The ‘new’ Kofta
Prep: `5 minutes
Cook: about 25 minutes
Makes: 4 servings
500g coarsely minced mutton
½ tsp saunf (fennel) powder
Salt to taste
3 medium-sized onions
½ inch ginger, coarsely chopped
4-6 cloves garlic
½ cup tomato ketchup
3 tbsp oil
1 tbsp ginger –garlic paste
1 tbsp coriander powder
1 tsp red chilli powder
2/3 cup plain yoghurt
½ tsp garam masala powder
2 tbsp anardana (pomegranate seed)
Dried or fresh
Mix saunf and cinnamon powders and salt with mince. Shape into 12 balls. Keep aside.
Peel and quarter onions; microwave on high 9900 w ) in 4 cups of water for 3-4 minutes (or cook on a high flame until water comes to boil and onions are soft).
Remove onions; microwave meat in same water with garlic and ginger for 4 minutes at 900w.
Grind onions to a paste; set aside.

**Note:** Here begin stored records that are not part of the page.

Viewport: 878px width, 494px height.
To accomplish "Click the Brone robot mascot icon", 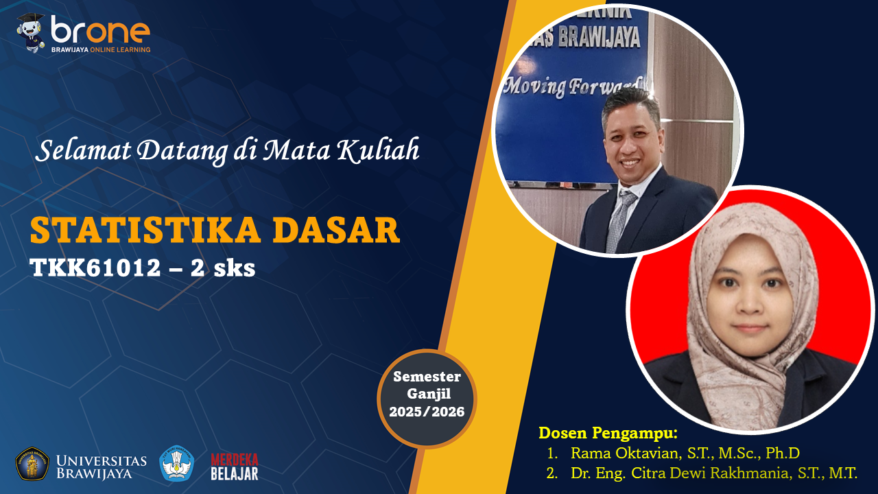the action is (x=31, y=33).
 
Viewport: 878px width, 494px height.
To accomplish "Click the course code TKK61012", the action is (x=95, y=268).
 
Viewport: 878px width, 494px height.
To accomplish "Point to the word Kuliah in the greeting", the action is (x=378, y=150).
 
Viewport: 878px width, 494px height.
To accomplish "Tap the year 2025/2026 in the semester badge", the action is (x=427, y=412).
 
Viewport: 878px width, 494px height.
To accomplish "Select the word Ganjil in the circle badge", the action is (x=429, y=394).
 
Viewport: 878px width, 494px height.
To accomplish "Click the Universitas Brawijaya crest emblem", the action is (x=32, y=463).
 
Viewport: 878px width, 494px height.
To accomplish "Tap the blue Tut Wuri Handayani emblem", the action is (x=177, y=463).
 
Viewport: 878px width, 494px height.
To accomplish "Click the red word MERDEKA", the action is (x=235, y=459).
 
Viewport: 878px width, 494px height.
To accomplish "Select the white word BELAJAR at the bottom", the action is (x=235, y=473).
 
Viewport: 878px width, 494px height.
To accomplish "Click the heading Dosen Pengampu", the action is (x=608, y=433).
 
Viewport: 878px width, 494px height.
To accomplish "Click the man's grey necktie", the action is (x=621, y=220).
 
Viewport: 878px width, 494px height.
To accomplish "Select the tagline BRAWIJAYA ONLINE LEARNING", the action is (x=101, y=50).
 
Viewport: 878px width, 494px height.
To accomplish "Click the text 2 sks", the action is (x=223, y=268).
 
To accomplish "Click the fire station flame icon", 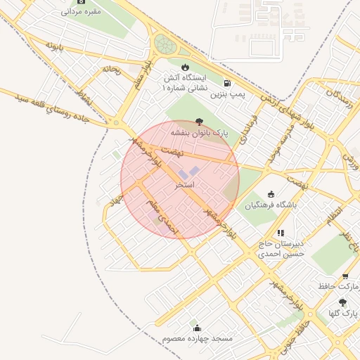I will [x=185, y=68].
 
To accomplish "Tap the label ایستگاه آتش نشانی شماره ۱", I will [x=185, y=83].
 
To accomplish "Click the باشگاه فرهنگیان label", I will [x=271, y=205].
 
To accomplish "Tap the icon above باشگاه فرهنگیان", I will [x=272, y=194].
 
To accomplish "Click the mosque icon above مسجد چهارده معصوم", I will [x=197, y=328].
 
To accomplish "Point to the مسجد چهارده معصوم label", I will [x=197, y=339].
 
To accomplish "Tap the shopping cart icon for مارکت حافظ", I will [x=345, y=276].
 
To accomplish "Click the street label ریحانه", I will [x=111, y=70].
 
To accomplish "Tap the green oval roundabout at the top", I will [x=167, y=44].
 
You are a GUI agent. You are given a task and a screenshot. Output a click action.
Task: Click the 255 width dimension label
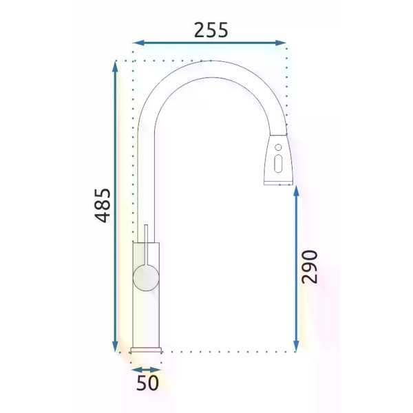(211, 30)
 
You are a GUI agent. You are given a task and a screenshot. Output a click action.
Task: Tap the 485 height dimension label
(103, 205)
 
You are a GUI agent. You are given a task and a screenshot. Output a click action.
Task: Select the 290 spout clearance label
(310, 267)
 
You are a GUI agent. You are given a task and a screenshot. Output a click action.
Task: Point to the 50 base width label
(147, 383)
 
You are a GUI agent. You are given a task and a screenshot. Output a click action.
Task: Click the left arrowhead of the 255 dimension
(138, 43)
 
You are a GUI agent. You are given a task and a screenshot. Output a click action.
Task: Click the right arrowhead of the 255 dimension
(280, 43)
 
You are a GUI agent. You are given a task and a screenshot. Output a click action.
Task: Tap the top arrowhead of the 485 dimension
(115, 66)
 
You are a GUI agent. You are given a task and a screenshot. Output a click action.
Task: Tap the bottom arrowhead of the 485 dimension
(115, 346)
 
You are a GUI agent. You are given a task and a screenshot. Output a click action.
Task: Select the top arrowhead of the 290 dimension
(296, 191)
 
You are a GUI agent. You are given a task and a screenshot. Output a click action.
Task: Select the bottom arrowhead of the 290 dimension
(296, 346)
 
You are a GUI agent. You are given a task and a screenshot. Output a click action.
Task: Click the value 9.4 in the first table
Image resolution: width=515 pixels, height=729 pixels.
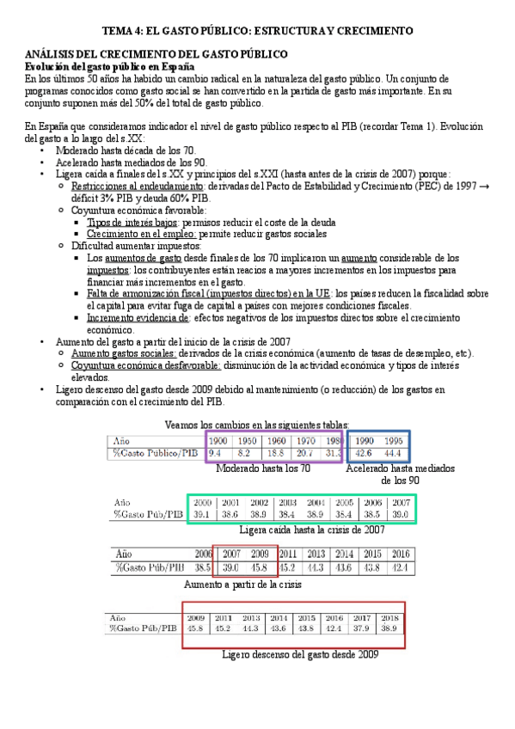pyautogui.click(x=216, y=453)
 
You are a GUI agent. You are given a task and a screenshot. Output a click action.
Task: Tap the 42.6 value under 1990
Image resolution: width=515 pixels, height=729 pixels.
pyautogui.click(x=364, y=453)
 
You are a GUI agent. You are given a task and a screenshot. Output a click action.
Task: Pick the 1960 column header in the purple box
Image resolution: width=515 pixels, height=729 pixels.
pyautogui.click(x=275, y=440)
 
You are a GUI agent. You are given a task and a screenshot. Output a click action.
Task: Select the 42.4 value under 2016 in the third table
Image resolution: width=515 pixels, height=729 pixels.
pyautogui.click(x=401, y=567)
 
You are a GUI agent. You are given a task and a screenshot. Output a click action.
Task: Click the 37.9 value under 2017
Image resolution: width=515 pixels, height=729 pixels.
pyautogui.click(x=362, y=628)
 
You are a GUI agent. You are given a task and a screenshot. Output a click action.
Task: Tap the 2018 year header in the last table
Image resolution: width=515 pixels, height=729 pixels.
pyautogui.click(x=389, y=616)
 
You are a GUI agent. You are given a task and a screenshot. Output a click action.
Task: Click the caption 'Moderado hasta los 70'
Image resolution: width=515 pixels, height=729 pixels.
pyautogui.click(x=262, y=469)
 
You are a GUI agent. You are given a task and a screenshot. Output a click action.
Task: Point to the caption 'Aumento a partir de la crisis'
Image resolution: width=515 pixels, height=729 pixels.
pyautogui.click(x=243, y=584)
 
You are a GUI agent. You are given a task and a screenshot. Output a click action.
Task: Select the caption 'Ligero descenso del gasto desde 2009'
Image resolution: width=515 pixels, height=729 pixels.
pyautogui.click(x=299, y=654)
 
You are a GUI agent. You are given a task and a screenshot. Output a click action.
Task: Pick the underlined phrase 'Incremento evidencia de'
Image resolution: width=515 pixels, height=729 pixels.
pyautogui.click(x=138, y=316)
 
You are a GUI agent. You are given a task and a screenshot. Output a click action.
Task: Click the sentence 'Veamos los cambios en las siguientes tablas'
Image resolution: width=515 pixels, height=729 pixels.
pyautogui.click(x=256, y=424)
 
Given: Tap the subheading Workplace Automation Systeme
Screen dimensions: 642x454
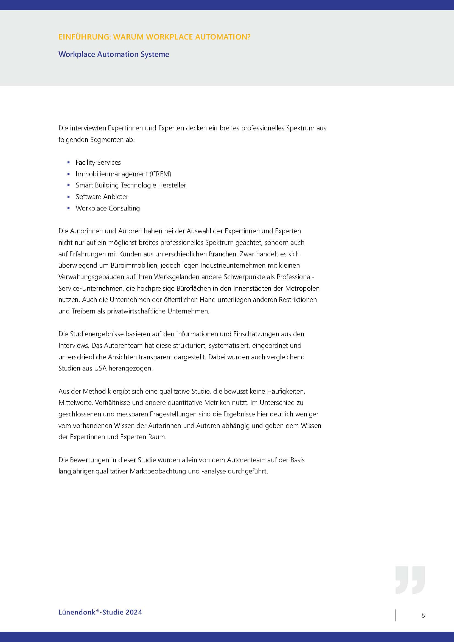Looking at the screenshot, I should pos(114,54).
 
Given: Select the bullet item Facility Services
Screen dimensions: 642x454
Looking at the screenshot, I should pos(98,162).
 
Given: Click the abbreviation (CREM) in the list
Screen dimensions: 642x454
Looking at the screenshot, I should pos(161,174).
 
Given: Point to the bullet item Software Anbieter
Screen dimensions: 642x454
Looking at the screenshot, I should pos(102,197).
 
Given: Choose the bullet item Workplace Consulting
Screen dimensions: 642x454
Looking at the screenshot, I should pos(108,208).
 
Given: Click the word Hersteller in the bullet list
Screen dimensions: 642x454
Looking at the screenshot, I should pos(172,185).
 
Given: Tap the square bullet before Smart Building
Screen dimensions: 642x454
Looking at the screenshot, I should pos(69,185).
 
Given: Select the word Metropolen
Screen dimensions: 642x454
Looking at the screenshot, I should pos(302,288).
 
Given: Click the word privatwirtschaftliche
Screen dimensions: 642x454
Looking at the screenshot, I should pos(136,311).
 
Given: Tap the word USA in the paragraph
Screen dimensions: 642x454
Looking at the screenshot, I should pos(100,368).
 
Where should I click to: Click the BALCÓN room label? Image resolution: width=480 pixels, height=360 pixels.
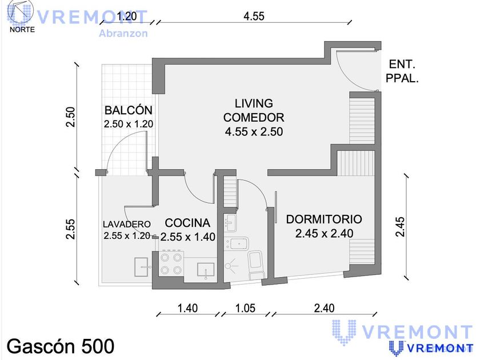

Beat yoghurt; add tomato ketchup and a little water to thin; keep aside.
Heat oil in a heavy-bottomed frying pan add onion paste; cook till pink. Add ginger-garlic paste; sauté for a minute. Pour in yoghurt mixture and cook for 5 minutes on low flame, stirring continuously.
Add a cup of water. Bring to boil and add meatballs; cook, covered, for 5 minutes, stirring occasionally.
Add garam-masala powder and pomegranate seeds; simmer for 5 minutes. Serve hot with plain rice.